Pensa mai al tempo che passa?
«Soltanto quando mi dimentico gli occhiali e non riesco ad aprire il lucchetto del motorino. Diciamo che la manutenzione del corpo è diventata più laboriosa e impegnativa. Ma non mi lamento».

Lei ha debuttato giovanissima nel film di Monicelli Speriamo che sia femmina, recitando accanto a due dive come Catherine Deneuve e Stefania Sandrelli. C’è voluto più coraggio o incoscienza?
«Incoscienza! Non mi sono resa conto di nulla. Facevo la modella e sono capitata sul set per caso. Mi aggiravo con gli occhioni da Bambi, più stupita che intimorita. La paura è venuta dopo, quando ho deciso di fare l’attrice sul serio. Allora ho cominciato a tormentarmi: devo studiare, mi devo preparare...».

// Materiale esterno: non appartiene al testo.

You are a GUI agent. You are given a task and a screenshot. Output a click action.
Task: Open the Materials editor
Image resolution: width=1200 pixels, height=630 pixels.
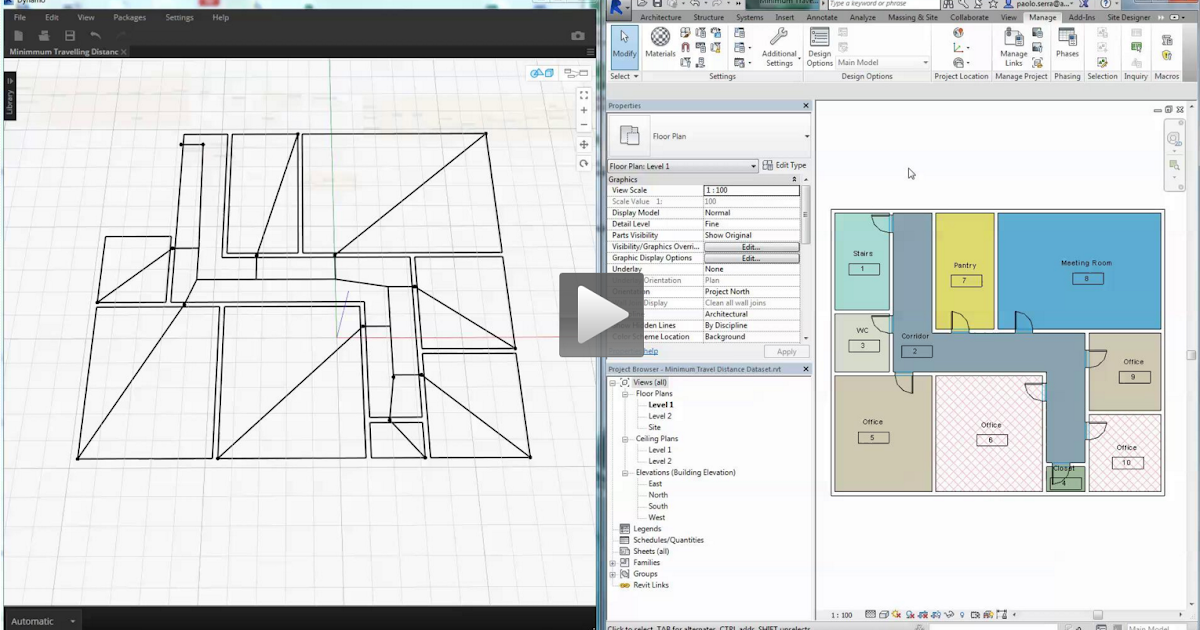pyautogui.click(x=660, y=43)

La famiglia: lei discende da Giulio II, il papa mecenate. Lo racconta alle sue figlie? È un vanto?
«Il mio rapporto con la famiglia è stato sempre dissociato. Da una parte papà che ha rinnegato le sue origini aristocratiche, dall’altra mamma che teneva al cognome di mio padre e in qualche modo lo usava. Anche per lavorare e guadagnare, visto che in casa di soldi ne giravano pochi. Sono cresciuta così, tra un estremo e l’altro. Nella confusione, un unico faro: la bellezza. Sapere che i miei avi hanno contribuito a crearne tanta, mi inorgoglisce».

Tra le varie esperienze lavorative c’è anche un passaggio nella giuria di Miss Italia: che cosa ricorda?
«Una sofferenza terribile. Tutte quelle ragazzine in lacrime. Mezze spogliate con i numeri sul petto... Il tormento delle madri. Adesso, però, vedo tutto in un altro modo. Se si ha del talento, è un’occasione da sfruttare. Il mondo va così».

Qual è il difetto che non perdona?
«L’assenza di gusto, come di autenticità, mi indispone. Se una persona è particolare, mi attrae subito. Se è fasulla, mi fa scappare».

Qual è il difetto che non è ancora riuscita a correggere?
«L’impazienza. Sono anni che mi ripeto: conta fino a dieci prima di dire quello che pensi. E invece, niente. Eppure si impara a contare alle elementari».

A proposito di conti, che cosa succede a una donna quando arriva a quarant’anni, poi cinquanta etc? Veri traguardi? O solo croci?
«Ogni dieci anni parte il tormentone. Ma va bene: le cose cambiano. Solo che a quarant’anni sei una peonia esplosa, a cinquanta qualche fogliolina comincia a cadere».

Quali sono i segni del tempo che più la toccano?
«Intanto, si entra in un’età in cui i genitori possono esserci come non esserci. Passi in prima linea. Poi cominci a sentire una certa fragilità rispetto alla sessualità. A trent’anni io ero attratta da uomini molto più grandi. Ora, no. Anziani con la pancia, no. Diciamo che l’incastro è più complicato».

Sembra che nella sua vita le donne, mamma e figlie, siano la costante, mentre gli uomini un po’ più passeggeri: è una formula?
«Gli amori finiscono. Vale la pena battagliare per il padre dei figli, ma accanirsi a mantenere in piedi un rapporto finito ,no. Ho sempre sognato, e continuo a pensarlo, che avere un compagno accanto sia stupendo. Avevo 21 anni quando è iniziata la mia vita di coppia. Una bambina. Non avevo gli strumenti, ma è andata bene. Ho imparato che i rapporti e le persone cambiano. Ora l’amore è per il mio cane. Un bracco italiano, Arturo. Tra l’altro mi mantiene in forma, facciamo chilometri insieme, all’aria aperta».

Quando si guarda allo specchio, cosa la fa sentire bella?
«Io mi sento assolutamente rossa. E lo esalto più che posso con tinte ed henné. Mi corrisponde».

E che cosa non le piace?
«Io sono un po’ “fiancona”. Certo, ho le gambe lunghe, ma le caviglie le avrei volute più sottili. Comunque, la perfezione non è sinonimo di sensualità. Me ne sono fatta una ragione».

Progetti.
«Sono la moglie di Carlo Verdone nel suo prossimo film. È la prima volta che lavoro con lui. Il 20 arriva su Rai1 la fiction La strada di casa con Alessio Boni, una bella storia un po’ rosa un po’ gialla. E intanto sono in giro con lo spettacolo Il padre».

Il meglio deve ancora venire?
«Direi di sì. Io sono un diesel. Ho preso la rincorsa. E ora aspetto».